Esses achados sugerem uma grande semelhança entre a DA esporádica e a autosômica dominante, destacando a importância dessas proteínas para um estadiamento molecular mais preciso da DA e para a identificação de novos alvos terapêuticos.

Alterações na Metabolismo e Sinalização Celular

As proteínas alteradas nas fases iniciais da Doença de Alzheimer mostraram enriquecimento em diversos processos biológicos, como ubiquitinação de proteínas, desintoxicação celular, transmissão sináptica e resposta a espécies superóxidas.

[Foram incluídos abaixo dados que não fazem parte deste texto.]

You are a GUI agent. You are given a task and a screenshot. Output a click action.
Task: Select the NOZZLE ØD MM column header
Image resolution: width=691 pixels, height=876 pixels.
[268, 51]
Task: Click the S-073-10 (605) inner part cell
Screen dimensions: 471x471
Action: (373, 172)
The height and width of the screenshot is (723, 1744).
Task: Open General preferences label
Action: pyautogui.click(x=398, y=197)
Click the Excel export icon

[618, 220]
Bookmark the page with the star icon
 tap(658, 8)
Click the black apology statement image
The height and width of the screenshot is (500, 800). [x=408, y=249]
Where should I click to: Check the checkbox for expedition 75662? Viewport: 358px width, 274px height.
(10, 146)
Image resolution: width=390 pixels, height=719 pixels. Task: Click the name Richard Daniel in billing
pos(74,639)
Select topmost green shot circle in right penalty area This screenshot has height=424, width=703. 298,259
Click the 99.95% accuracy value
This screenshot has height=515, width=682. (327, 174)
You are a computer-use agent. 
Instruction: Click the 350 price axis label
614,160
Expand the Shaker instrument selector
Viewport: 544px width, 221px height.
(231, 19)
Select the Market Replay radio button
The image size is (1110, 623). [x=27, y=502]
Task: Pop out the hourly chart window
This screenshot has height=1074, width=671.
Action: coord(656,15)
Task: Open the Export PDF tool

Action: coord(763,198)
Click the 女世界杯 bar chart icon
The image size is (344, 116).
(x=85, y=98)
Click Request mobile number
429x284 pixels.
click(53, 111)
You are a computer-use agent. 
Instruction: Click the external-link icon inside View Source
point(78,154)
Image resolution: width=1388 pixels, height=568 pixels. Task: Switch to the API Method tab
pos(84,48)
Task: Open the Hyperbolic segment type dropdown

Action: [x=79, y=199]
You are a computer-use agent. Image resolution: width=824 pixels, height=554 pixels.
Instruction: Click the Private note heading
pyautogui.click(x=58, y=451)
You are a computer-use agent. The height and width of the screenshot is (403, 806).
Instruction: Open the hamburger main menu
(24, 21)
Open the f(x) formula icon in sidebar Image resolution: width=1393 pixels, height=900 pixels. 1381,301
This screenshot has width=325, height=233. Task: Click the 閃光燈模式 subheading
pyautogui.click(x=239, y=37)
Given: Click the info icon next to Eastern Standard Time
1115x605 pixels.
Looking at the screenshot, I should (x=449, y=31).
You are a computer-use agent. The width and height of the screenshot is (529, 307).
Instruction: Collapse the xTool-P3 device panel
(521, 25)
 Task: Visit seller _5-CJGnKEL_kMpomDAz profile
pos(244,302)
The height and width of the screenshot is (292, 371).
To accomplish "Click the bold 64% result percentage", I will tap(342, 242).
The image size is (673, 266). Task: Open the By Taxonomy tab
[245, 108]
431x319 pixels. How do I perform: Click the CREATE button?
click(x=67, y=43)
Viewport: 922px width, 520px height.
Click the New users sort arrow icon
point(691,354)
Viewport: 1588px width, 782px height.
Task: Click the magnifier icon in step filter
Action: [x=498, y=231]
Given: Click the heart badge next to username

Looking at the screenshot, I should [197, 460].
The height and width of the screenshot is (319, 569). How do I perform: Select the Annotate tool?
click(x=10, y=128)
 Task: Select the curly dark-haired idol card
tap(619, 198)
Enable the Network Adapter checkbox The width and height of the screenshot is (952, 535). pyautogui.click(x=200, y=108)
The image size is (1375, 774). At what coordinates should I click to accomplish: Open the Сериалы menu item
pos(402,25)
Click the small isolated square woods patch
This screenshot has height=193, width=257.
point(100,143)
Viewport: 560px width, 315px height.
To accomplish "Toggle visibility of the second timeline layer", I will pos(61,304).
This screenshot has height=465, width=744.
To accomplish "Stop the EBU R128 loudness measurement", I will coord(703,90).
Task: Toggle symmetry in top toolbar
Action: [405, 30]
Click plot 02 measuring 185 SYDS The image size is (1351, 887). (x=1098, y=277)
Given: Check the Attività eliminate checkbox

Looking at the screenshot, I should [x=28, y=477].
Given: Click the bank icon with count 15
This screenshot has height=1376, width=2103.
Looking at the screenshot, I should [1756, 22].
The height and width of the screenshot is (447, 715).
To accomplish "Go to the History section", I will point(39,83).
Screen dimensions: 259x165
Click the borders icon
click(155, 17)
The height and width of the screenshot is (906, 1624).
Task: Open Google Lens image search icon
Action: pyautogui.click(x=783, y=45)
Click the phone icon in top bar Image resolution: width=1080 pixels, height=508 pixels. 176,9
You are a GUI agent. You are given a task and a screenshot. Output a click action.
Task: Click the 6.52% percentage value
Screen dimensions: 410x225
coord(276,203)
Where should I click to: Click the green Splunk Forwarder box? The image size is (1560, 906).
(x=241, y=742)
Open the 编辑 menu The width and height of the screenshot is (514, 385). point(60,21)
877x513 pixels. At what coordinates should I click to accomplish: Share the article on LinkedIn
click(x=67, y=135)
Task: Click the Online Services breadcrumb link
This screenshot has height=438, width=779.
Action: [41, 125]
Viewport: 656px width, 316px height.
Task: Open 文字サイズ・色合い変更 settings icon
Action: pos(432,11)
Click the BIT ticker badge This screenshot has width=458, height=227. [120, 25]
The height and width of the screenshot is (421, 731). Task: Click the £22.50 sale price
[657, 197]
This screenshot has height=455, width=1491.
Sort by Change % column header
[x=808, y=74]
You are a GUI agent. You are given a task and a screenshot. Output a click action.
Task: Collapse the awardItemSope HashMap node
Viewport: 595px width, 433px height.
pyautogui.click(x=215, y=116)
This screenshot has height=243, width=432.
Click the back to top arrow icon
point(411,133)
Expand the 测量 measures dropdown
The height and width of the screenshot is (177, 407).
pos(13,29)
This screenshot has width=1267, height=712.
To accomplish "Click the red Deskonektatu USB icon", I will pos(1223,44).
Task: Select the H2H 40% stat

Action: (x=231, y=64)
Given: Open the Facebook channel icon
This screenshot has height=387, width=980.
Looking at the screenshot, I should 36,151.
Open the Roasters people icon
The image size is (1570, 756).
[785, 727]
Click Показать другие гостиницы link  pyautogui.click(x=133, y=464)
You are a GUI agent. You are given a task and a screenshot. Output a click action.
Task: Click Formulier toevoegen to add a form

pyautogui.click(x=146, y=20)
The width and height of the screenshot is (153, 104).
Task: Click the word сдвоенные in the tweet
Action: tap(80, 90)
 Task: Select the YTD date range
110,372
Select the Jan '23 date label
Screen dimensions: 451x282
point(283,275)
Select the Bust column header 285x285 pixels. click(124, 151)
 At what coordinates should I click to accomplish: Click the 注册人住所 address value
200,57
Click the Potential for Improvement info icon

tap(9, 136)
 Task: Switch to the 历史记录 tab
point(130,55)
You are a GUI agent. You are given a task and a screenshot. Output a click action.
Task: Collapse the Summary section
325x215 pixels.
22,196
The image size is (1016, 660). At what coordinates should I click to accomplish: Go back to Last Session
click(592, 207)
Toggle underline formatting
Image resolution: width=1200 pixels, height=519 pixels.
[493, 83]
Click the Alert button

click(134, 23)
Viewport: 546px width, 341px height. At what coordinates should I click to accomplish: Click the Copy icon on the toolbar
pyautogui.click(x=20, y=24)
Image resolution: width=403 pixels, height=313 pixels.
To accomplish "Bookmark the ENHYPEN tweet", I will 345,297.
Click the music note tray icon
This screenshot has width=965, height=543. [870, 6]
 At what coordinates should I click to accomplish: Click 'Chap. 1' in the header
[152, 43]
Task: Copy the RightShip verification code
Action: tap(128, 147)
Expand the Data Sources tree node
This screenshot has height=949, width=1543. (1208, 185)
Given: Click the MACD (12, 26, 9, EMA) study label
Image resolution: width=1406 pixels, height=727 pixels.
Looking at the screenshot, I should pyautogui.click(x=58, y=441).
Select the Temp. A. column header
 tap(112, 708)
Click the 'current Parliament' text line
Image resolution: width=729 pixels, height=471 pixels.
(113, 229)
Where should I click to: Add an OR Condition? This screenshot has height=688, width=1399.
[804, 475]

O estresse oxidativo foi uma característica evidente entre muitas dessas proteínas, indicando respostas neuronais precoces à acumulação da patologia de Aβ.

Quando os participantes com patologia isolada de placas de Aβ foram comparados com aqueles que apresentavam ambas as patologias (A+T+), observou-se que este último grupo apresentava tanto aumentos quanto diminuições na abundância de várias proteínas no LCR. Várias proteínas reguladas para cima relacionadas ao metabolismo de ATP foram independentemente associadas à carga de tau fibrilar.

Conclusões e Implicações Futuras

O estudo enfatiza a importância de entender as alterações proteômicas ao longo do continuum da Doença de Alzheimer. Embora os resultados sejam promissores, ainda há um longo caminho a percorrer. A compreensão das alterações moleculares subjacentes às diferentes patologias neurodegenerativas será crucial para desenvolver novas estratégias de intervenção.

Além disso, a pesquisa destaca a necessidade de estudos futuros que integrem proteômica do LCR e do plasma para identificar marcadores acessíveis que possam refinar ainda mais o estadiamento da doença. A diversidade étnica e racial dos participantes também é uma consideração importante, pois as variações nas mudanças proteômicas com a raça podem influenciar os resultados.

Em última análise, a pesquisa contínua na interseção entre proteômica, patologia e neurodegeneração pode abrir novas portas para diagnósticos precoces e tratamentos eficazes para a Doença de Alzheimer e outras condições neurodegenerativas, proporcionando esperança a milhões de pacientes e suas famílias.